Isso não mostra apenas como somos dependentes de sistemas frágeis que podem dar chabu, colocando em risco a nossa vida. Pior do que isso: cibersegurança é assunto prioritário de Estados Nacionais, a questão é que eles confiam em empresas que prometem fornecer serviços sem falhas, mas que vendem produtos com defeitos. E depois vendem soluções para lidar com os próprios defeitos ou transformam em parceiros os que fazem essa venda. Até que os defeitos daquilo que é vendido como a "correção do defeito" derrubam os sistemas.
Deveria haver uma dimensão de responsabilidade compartilhada, mas o problema é que os Estados nacionais viraram reféns das empresas tanto na oferta de serviços quanto na oferta de solução dos problemas que elas mesmas criam.
Apenas nos lembramos que sistemas tecnológicos são interdependentes e possíveis de falhas quando elas ocorrem e provocam reações em cadeia - sim, construímos uma sociedade baseada na internet esquecendo que serviços públicos podem ser derrubados por uma atualização de segurança - a mesma segurança que nos prometeram ao usar os sistemas deles.
Além de tudo isso, em ocasiões como esta, em um pau global, percebemos o risco de termos o Windows como plataforma comum de milhões de máquinas ao redor do mundo.
Evgeny Morozov, especialista em política e tecnologia, lembrou hoje um artigo que ele havia escrito no The Guardian, em 2017, fazendo um alerta: "Quanto mais inseguro for o software da Microsoft, maior será a procura dos seus serviços de cibersegurança para o proteger".
"Pior ainda, os governos - em vez de fazerem algo para reduzir esses conflitos de interesses - estão apenas a agravá-los. Permitem que as empresas tecnológicas utilizem os seus serviços de inteligência como bodes expiatórios, ao mesmo tempo que criam um mercado secundário de armas cibernéticas que podem depois ser utilizadas por pequenos criminosos para incutir terror e pavor na população", completa.

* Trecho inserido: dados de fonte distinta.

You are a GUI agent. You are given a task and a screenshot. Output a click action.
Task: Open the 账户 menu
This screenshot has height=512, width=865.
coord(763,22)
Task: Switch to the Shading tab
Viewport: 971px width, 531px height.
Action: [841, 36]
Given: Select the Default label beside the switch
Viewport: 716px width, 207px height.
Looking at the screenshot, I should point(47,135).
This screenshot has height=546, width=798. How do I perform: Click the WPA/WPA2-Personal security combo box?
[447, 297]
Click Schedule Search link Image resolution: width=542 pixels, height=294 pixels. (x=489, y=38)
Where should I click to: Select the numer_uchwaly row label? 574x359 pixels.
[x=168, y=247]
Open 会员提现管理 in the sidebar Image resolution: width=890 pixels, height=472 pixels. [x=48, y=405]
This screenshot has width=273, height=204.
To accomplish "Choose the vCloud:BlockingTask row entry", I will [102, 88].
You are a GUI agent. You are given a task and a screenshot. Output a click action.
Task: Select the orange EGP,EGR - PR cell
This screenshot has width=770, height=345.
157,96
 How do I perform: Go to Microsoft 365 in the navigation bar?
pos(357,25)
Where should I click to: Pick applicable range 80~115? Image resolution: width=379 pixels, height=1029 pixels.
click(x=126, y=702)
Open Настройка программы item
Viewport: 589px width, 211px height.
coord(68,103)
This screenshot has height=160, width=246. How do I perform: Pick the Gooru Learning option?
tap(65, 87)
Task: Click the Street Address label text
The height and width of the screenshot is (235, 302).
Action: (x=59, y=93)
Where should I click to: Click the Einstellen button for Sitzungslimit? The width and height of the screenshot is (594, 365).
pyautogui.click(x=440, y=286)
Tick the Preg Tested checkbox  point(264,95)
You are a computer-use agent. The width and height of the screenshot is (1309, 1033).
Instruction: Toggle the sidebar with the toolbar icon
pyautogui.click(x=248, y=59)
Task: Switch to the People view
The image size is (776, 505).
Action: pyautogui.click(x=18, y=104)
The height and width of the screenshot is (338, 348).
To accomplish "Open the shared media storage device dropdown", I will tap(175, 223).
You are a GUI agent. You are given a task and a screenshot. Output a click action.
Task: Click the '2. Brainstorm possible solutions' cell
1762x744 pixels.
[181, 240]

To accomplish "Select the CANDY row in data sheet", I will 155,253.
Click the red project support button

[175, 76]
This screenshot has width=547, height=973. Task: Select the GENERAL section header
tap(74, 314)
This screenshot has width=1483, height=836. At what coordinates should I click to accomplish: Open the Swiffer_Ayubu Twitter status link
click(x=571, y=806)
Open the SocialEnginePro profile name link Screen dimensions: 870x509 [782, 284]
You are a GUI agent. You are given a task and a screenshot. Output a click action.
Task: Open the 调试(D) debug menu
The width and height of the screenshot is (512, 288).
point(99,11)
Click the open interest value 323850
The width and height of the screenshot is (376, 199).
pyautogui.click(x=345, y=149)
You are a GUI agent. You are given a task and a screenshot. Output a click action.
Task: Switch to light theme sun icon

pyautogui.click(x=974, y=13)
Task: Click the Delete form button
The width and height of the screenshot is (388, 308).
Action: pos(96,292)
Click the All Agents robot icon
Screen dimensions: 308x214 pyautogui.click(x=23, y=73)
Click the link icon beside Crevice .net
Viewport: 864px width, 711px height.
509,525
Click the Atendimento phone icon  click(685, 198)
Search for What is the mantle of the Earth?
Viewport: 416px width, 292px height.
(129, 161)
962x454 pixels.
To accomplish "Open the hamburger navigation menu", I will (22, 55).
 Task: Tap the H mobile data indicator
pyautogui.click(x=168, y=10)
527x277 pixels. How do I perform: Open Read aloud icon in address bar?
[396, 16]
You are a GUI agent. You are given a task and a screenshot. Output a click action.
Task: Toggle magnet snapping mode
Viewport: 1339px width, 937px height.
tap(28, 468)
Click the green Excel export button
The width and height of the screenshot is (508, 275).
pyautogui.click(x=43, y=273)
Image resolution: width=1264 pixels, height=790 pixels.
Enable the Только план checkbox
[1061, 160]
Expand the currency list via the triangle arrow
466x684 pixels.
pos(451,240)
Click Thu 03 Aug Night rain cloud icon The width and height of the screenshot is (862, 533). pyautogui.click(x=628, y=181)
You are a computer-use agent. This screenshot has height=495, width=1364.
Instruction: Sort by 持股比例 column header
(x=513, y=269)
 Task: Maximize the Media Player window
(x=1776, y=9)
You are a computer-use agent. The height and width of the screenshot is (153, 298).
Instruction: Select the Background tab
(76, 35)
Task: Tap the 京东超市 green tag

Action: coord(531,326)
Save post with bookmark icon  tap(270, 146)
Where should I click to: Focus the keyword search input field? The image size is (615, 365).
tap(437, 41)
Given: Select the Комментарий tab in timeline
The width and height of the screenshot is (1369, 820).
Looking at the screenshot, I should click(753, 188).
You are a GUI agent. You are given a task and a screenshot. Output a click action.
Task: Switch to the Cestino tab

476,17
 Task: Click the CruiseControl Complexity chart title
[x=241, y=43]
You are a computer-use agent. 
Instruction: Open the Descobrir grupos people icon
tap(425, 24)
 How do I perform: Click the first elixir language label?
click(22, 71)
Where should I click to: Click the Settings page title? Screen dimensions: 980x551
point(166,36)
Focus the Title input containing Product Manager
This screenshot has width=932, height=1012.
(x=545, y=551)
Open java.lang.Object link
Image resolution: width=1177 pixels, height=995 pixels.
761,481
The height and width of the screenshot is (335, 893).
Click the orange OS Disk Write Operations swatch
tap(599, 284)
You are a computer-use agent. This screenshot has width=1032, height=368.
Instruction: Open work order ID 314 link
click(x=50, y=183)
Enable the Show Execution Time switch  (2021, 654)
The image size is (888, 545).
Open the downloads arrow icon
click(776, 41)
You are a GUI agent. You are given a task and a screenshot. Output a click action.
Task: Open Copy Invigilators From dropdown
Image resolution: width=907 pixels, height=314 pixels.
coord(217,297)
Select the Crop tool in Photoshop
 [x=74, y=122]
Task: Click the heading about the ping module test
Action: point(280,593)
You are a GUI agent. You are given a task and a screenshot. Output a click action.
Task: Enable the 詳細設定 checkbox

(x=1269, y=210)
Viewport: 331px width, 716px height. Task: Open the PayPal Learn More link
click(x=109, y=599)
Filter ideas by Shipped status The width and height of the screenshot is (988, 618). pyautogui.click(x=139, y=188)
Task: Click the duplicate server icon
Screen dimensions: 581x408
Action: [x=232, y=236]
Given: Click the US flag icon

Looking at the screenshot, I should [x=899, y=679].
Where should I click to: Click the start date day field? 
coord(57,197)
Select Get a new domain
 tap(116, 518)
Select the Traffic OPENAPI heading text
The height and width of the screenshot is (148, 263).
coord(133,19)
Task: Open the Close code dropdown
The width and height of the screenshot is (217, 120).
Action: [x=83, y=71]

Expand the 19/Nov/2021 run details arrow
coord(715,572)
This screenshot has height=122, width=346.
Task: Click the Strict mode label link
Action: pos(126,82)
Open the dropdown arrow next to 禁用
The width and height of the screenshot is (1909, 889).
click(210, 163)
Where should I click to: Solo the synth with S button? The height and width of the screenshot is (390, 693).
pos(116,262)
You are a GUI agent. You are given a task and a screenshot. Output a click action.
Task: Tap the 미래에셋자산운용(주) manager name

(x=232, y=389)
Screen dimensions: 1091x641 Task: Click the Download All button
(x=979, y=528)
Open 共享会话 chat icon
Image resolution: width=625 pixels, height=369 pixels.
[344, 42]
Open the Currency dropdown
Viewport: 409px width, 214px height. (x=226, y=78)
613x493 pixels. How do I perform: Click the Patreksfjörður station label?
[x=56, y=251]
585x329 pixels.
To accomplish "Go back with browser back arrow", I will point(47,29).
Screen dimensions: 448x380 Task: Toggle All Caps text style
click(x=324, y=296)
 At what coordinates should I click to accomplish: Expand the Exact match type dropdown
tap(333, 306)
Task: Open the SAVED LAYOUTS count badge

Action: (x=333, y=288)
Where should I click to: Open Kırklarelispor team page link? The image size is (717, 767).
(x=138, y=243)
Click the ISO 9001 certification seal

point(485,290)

É, portanto, um bom momento não apenas para responsabilizar empresas por que fizeram de errado e por aquilo que não conseguem entregar. Mas também incentivar a comunidade internacional de que ou ela sai desse cativeiro em que foi colocada pelas big techs, procurando soluções que não passem por elas, ou vai ter que aceitar um liberalismo de tela azul.